• Text for analysis:
────

Not getting enough sleep at night is detrimental to your work performance. You may show up late to the office (or virtual office), experience interference with daily activities, or fall asleep at your desk. Even modest amounts of sleep loss can accumulate over time, providing a substantial impact on daily functioning. Professionals who are now working at home are reporting a disruption to their normal pattern of work and personal life as well. Despite your heavy workload and personal responsibilities, it’s important you get enough sleep at night to put in your best performance at work.
Here are four ways sleep deprivation affects your job performance.
Adverse Cognitive Impact
Sleep deprivation impacts your cognitive abilities. Your perception, judgment, reaction time, and decision-making skills significantly decrease. In certain cases, such as being awake for 17 to 24 hours, this may result in behavioral changes equivalent to drinking two to four glasses of wine. Diminished cognitive performance is especially detrimental if your job demands critical attention to detail. You can’t perform your best when you’re tired.
Not getting enough sleep results in lower productivity. It’s harder to remain focused in meetings if you’re nodding off. You take longer to complete tasks when you’re yawning throughout the day. Processing and retaining information or generating new ideas becomes a challenge. You feel less motivated to learn and manage competing demands. Irritability and bad decision making often result. Bringing home work often keeps you up later, further contributing to a lack of adequate sleep. As a result, your performance suffers.
Not sleeping enough can adversely impact your social, emotional, and psychological well–being. You might experience rapid changes in feelings and mood. Paranoia, hallucinations, mania, and memory loss are possible. Collaboration and other interpersonal aspects of your work suffer. Frayed nerves, moodiness, and lack of focus strain workplace relationships. Higher levels of stress, frustration, anxiety, and irritability are common. You may feel withdrawn and less optimistic about the future.
Lack of adequate sleep can result in physical health concerns. Feeling lethargy, heartburn, or heart palpitations is common. A decreased immune function can make you more susceptible to colds and illnesses that keep you home from work. Obesity, heart disease, diabetes, and other illnesses often result.

────

• Exercise aim:
In the text on sleep loss and work, being awake for 17 to 24 hours may cause behavioral changes equal to what? The records that come next have no connection to the text on sleep loss and work.

(Pixel coordinate grounding data)
────

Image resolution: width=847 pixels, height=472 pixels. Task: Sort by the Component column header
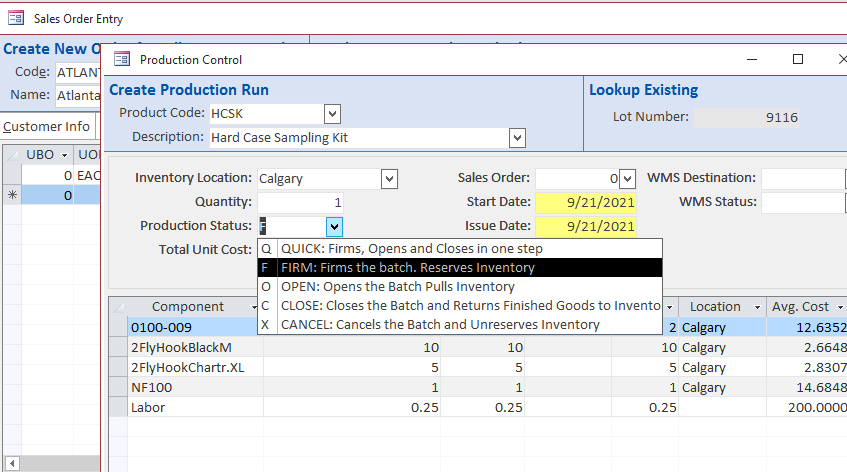pyautogui.click(x=187, y=307)
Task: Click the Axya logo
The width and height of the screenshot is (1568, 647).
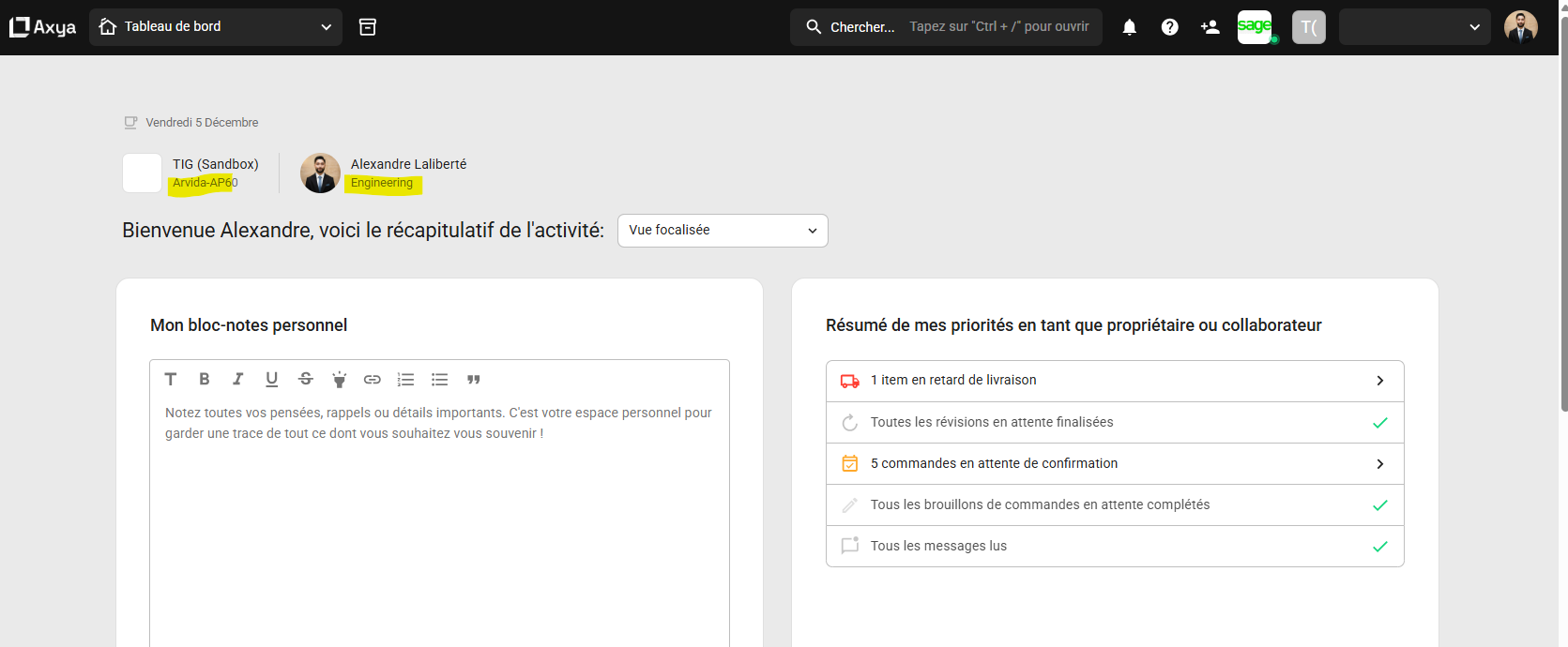Action: [43, 27]
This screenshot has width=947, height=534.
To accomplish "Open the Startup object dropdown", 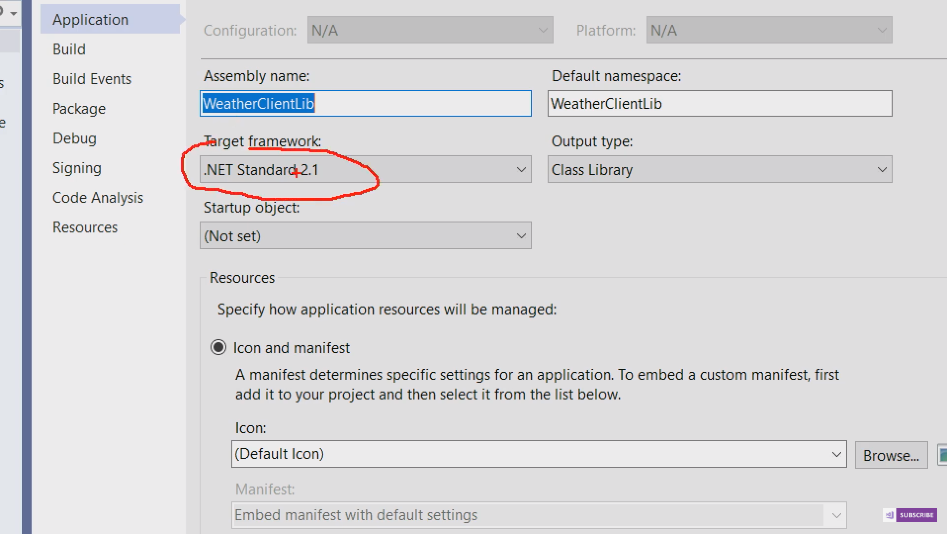I will [x=366, y=236].

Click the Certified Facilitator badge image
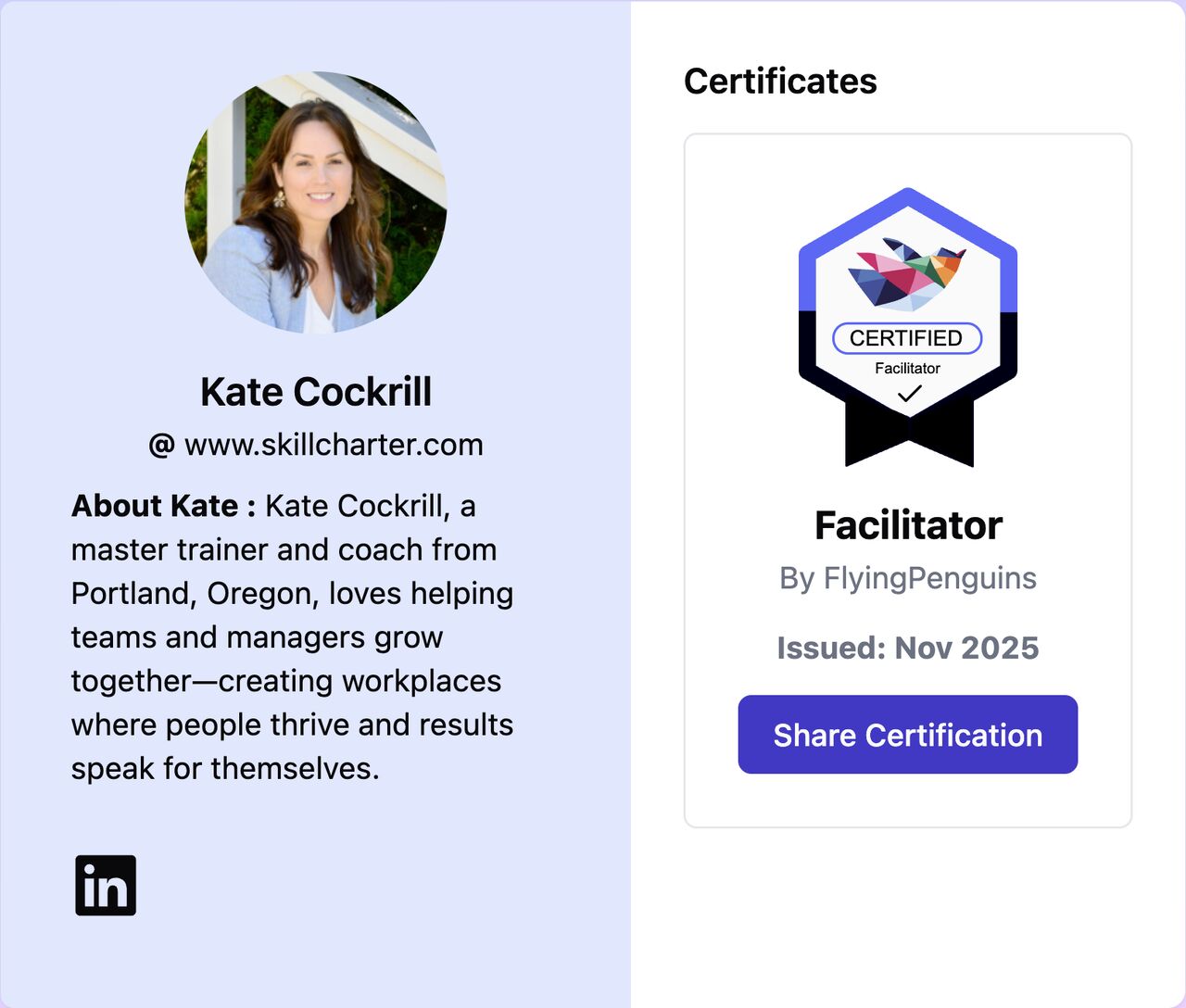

────

• Output of the task:
Drinking two to four glasses of wine.